Title: The Love That Split the World
Author: Emily Henry
Publisher: Razorbill / Penguin
Publication Date: January 26, 2016
“Natalie’s last summer in her small Kentucky hometown is off to a magical start…until she starts seeing the “wrong things.” They’re just momentary glimpses at first—her front door is red instead of its usual green, there’s a pre-school where the garden store should be. But then her whole town disappears for hours, fading away into rolling hills and grazing buffalo, and Nat knows something isn’t right.
That’s when she gets a visit from the kind but mysterious apparition she calls “Grandmother,” who tells her: “You have three months to save him.” The next night, under the stadium lights of the high school football field, she meets a beautiful boy named Beau, and it’s as if time just stops and nothing exists. Nothing, except Natalie and Beau.
Emily Henry’s stunning debut novel is Friday Night Lights meets The Time Traveler’s Wife, and perfectly captures those bittersweet months after high school, when we dream not only of the future, but of all the roads and paths we’ve left untaken.”
Where to even begin with this review? I’m not sure that I have the words for this book. I had no idea what I was getting into with The Love That Split the World, because this story absolutely blew me away. A book marketed as Friday Night Lights meets anything is likely not something I’d pick up – I just don’t enjoy those types of contemporary stories. And yet, The Love That Split the World is that and so, so much more. This is a coming of age story, a love story, a finding yourself story, a creation story. This is a story that brought me to tears by beautifully written it was.
Our protagonist Natalie has been visited by this “spirit” she calls Grandmother for years, but the summer before she moves to college, Grandmother warns Natalie that she must save “him.” Natalie has no idea who this mystery boy is or how she’s supposed to save him, but soon she finds herself switching over into an alternate version of her town, where everything and everyone is different. The only other person who can switch between towns is Beau. Natalie and Beau have to figure out what’s going on as the switches occur increasingly faster and with no warning, with Grandmother’s warning looming over Natalie.

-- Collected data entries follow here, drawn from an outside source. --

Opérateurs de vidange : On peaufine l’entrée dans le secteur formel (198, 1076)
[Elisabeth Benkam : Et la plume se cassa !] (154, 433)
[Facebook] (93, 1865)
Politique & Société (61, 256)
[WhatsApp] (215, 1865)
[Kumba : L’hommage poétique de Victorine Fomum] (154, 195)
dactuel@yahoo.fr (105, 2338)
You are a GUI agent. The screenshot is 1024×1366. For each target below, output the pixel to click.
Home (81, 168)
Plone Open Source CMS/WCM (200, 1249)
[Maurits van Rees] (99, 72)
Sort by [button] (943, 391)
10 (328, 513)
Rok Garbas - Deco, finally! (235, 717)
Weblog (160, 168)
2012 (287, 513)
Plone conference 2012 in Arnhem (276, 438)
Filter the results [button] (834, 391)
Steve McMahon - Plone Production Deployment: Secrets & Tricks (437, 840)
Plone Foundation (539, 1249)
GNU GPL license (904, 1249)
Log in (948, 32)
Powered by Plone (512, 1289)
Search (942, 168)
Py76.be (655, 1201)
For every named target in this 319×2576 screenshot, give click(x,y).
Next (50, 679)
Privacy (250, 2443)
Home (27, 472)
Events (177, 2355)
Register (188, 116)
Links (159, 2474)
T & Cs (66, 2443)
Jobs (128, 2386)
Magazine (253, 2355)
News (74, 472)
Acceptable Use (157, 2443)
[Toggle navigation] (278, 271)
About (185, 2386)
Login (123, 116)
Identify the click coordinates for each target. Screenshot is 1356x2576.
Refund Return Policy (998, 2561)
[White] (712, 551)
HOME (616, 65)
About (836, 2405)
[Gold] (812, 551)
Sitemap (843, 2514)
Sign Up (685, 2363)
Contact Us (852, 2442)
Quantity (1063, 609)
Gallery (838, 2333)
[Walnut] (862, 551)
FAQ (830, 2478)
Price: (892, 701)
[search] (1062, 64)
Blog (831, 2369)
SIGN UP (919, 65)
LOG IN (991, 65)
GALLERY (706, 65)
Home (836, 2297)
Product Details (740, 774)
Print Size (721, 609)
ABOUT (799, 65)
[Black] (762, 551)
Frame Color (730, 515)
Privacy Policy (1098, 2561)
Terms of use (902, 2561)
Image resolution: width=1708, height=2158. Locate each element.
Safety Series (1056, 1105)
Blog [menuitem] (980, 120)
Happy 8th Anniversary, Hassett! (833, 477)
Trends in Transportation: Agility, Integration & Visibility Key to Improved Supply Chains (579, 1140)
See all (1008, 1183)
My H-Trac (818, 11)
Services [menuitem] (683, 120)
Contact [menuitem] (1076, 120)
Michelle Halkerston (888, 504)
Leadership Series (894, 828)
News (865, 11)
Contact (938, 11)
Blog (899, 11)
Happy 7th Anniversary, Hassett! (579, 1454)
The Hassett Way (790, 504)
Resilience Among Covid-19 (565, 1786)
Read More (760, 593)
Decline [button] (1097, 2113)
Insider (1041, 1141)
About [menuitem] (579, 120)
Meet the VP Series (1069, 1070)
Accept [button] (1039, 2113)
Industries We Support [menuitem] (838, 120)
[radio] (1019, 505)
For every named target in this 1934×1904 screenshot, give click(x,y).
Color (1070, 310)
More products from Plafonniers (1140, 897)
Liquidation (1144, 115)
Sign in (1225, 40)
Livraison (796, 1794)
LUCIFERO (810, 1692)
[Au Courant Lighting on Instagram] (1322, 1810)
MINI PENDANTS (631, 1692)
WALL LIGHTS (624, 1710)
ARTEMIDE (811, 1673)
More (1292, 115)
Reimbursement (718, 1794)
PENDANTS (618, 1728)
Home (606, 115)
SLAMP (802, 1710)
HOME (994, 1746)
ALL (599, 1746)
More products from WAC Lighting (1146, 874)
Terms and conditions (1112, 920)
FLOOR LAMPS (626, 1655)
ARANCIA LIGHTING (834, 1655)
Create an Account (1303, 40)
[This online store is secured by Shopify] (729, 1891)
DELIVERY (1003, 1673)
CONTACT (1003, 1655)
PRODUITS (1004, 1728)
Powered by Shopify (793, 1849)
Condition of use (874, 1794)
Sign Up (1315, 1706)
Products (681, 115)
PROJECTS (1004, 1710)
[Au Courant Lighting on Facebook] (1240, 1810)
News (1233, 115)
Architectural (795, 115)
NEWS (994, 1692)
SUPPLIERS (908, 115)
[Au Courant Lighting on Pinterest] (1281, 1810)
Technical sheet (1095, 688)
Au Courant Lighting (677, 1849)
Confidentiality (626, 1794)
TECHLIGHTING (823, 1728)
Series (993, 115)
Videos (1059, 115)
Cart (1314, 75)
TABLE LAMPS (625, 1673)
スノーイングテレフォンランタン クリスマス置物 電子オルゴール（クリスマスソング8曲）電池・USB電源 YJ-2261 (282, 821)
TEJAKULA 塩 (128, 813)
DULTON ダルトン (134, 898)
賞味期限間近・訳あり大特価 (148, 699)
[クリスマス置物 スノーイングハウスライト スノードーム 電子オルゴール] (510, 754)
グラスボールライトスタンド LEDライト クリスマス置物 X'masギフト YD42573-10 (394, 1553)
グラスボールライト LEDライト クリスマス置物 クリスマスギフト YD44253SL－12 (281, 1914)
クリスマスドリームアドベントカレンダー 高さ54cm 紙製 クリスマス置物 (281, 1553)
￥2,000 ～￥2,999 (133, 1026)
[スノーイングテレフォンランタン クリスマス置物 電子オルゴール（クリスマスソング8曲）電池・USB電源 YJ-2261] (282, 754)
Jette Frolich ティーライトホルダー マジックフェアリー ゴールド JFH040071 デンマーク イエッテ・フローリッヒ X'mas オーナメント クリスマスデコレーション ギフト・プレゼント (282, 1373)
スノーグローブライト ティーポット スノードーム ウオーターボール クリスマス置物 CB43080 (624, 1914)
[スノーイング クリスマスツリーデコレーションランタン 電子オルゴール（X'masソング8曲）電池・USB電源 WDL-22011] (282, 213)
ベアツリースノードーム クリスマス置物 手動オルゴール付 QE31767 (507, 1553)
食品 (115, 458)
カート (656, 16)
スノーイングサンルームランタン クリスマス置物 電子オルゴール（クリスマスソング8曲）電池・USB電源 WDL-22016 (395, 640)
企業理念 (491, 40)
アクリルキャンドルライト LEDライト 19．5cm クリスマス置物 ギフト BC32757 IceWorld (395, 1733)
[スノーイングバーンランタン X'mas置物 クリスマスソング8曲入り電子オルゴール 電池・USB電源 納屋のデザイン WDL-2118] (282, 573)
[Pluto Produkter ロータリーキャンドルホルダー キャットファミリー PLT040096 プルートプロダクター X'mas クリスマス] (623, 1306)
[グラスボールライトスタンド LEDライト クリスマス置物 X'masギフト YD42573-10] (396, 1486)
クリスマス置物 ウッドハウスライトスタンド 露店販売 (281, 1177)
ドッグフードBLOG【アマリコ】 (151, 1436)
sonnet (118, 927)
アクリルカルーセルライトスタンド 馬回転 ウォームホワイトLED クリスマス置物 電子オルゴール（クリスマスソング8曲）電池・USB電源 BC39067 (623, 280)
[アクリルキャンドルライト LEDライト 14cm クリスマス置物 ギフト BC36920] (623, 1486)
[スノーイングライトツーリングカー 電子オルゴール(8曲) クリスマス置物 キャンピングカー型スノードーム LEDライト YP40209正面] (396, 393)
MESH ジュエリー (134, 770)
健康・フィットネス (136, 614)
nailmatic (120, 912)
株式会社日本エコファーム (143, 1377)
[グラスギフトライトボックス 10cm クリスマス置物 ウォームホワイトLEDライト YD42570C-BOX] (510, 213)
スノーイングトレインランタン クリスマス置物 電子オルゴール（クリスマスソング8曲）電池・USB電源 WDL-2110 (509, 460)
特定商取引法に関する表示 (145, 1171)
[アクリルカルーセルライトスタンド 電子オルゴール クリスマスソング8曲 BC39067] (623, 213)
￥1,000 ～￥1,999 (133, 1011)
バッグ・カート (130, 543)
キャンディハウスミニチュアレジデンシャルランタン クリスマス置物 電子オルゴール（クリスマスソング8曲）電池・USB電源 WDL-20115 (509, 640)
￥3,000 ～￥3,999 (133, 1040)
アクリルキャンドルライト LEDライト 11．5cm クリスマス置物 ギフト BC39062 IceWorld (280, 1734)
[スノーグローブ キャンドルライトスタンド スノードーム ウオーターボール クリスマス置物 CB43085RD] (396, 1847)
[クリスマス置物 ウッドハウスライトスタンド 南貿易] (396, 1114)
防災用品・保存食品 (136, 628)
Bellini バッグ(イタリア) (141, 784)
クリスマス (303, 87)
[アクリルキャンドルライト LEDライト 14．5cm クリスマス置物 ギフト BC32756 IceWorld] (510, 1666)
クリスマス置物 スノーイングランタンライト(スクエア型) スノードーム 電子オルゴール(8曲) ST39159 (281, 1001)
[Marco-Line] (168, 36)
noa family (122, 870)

The very beginning of this book confused me, because I thought this was being set up as a ghost story. I was, thankfully, wrong. The Love That Split the World is nearly indescribable, as is evident by my not-so-eloquent waxing over this story. There is just so much depth to this book, from the stories Grandmother tells Natalie to the possibilities of alternate dimensions, to the difficulties an adopted child faces in forming their self-identity. See what I meant about the lack of eloquence? Probably because my words seem so dull in comparison to this book. Emily Henry’s writing is so lovely that it actually made my heart ache at times.
I know, I’m describing this book to you and you’re probably thinking there’s no way it all works. But IT DOES, DEAR READER, IT DOES. This review doesn’t do the book justice, but trust me when I say that this book is a beautiful, magical tale that resonated with me for days.
Have you ever loved someone enough to split the world?